I just purchased some 72 hour heat packs off of Ebay (would have been more expensive to get a single one, and I'd never know if I need more), and based on the lot price, it would come out to about $2.50/pack. So $2.50 + flat rate 2-3 day priority shipping. Unless express shipping is preferred. I will have to go check pricing, unless someone knows off the top of their head? Heat packs are expected to arrive Tuesday and then I can ship Wednesday, unless that is cutting it close and you would prefer I hold him another week.



Aqua Aurora said:


> meanwhile feng is think "OMG WILL ONE OF YOU JUST TAKE HIM!" ^.~


:lol:


----------



## Aqua Aurora (Oct 4, 2013)

Fenghuang said:


> I just purchased some 72 hour heat packs off of Ebay (would have been more expensive to get a single one, and I'd never know if I need more), and based on the lot price, it would come out to about $2.50/pack. So $2.50 + flat rate 2-3 day priority shipping. Unless express shipping is preferred. I will have to go check pricing, unless someone knows off the top of their head? Heat packs are expected to arrive Tuesday and then I can ship Wednesday, unless that is cutting it close and you would prefer I hold him another week.
> 
> 
> 
> :lol:


flat rate small is $7-8, use your own box under 12" and low weight is about $8. Having just got a betta in the mail via 2day priority non flat rate box it was $12 (no heat pack). Express I think is $34-36?


----------



## Nova betta (Dec 5, 2014)

So I'll just plan plan on about 15 dollars for priority mail including the heat pack. Does that sound ok to you feng?


----------



## Fenghuang (Dec 28, 2012)

Nova betta said:


> So I'll just plan plan on about 15 dollars for priority mail including the heat pack. Does that sound ok to you feng?

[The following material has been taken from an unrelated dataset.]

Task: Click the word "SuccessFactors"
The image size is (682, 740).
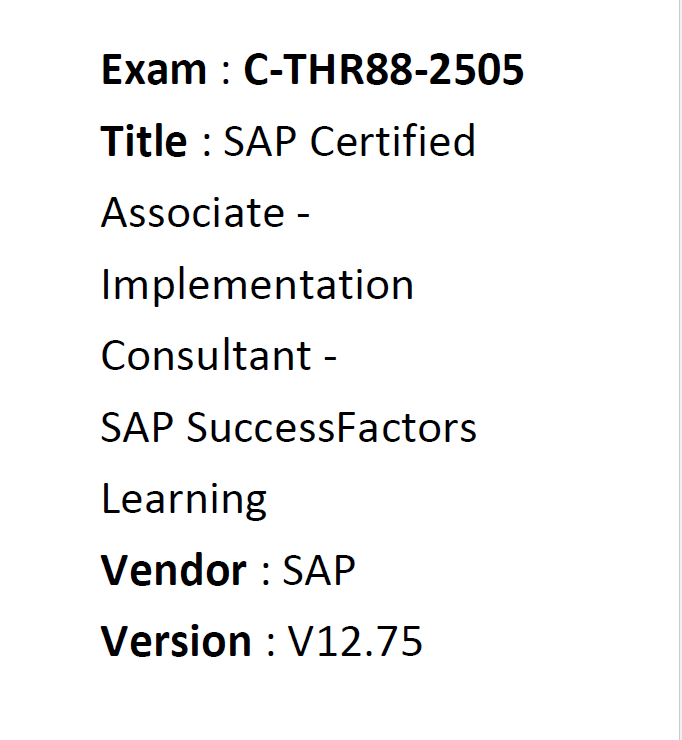Action: (332, 428)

It does, Nova. Are you decided on taking him then?



Aqua Aurora said:


> flat rate small is $7-8, use your own box under 12" and low weight is about $8. Having just got a betta in the mail via 2day priority non flat rate box it was $12 (no heat pack). Express I think is $34-36?

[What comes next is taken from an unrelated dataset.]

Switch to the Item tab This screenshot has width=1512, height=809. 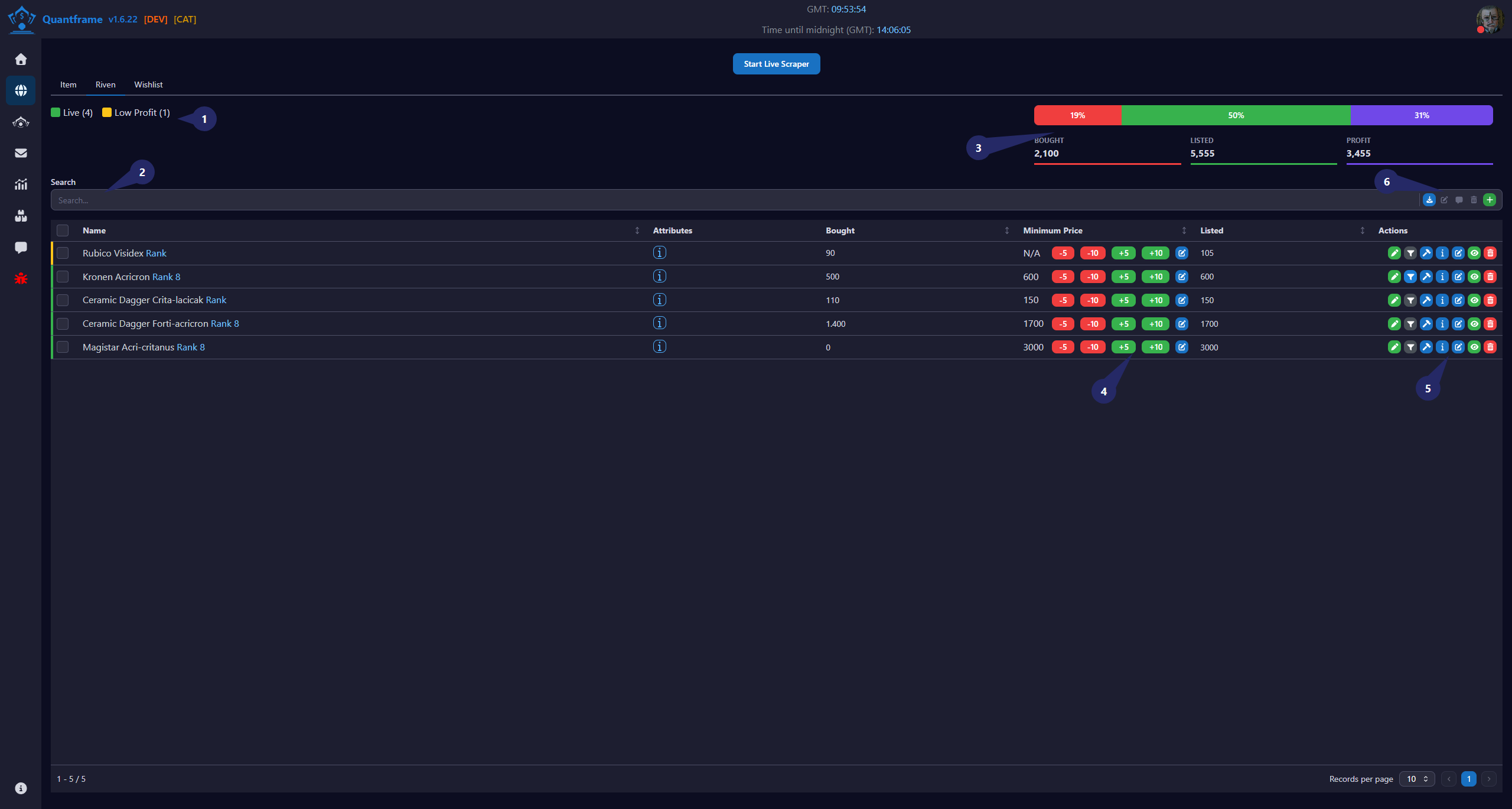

And thank you, Aurora! :-D


----------



## Nova betta (Dec 5, 2014)

Fenghuang said:


> It does, Nova. Are you decided on taking him then?
> 
> 
> 
> And thank you, Aurora! :-D


Yes! Unless @InfiniteGlory really wants him 


:lol::lol:


----------



## InfiniteGlory (Dec 17, 2012)

Thank you @Nova betta but I have to decline your offer. Best of luck to you and your new fish ☺


Sent from my XT1254 using Tapatalk


----------



## Nova betta (Dec 5, 2014)

Fenghuang said:


> It does, Nova. Are you decided on taking him then?

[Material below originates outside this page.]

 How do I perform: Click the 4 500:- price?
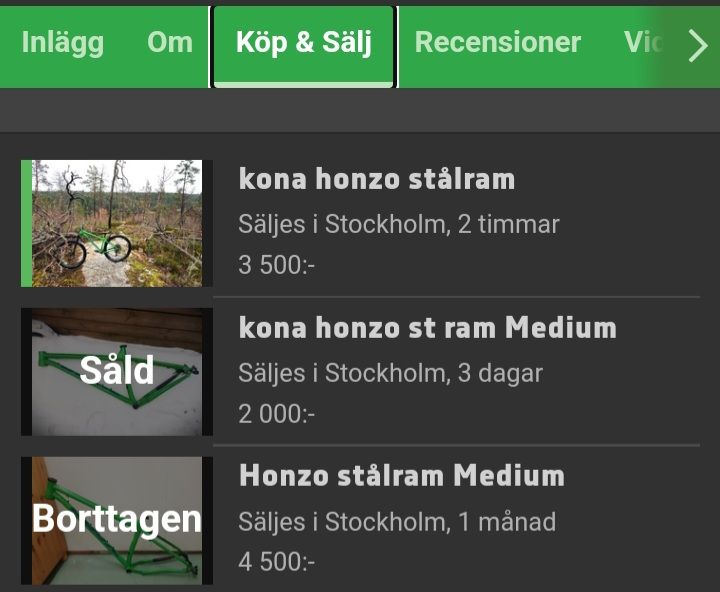click(x=277, y=561)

I'll PM you today wit my address and other information. Do you accept paypal?


----------



## Fenghuang (Dec 28, 2012)

Nova betta said:


> I'll PM you today wit my address and other information. Do you accept paypal?


Yes, please PM me and we can work out the rest of the details (bear with me please, I have some school and general RL-related obligation, so massive apologies for the late reply >_>). And yes, I do take Paypal. Thank you.


----------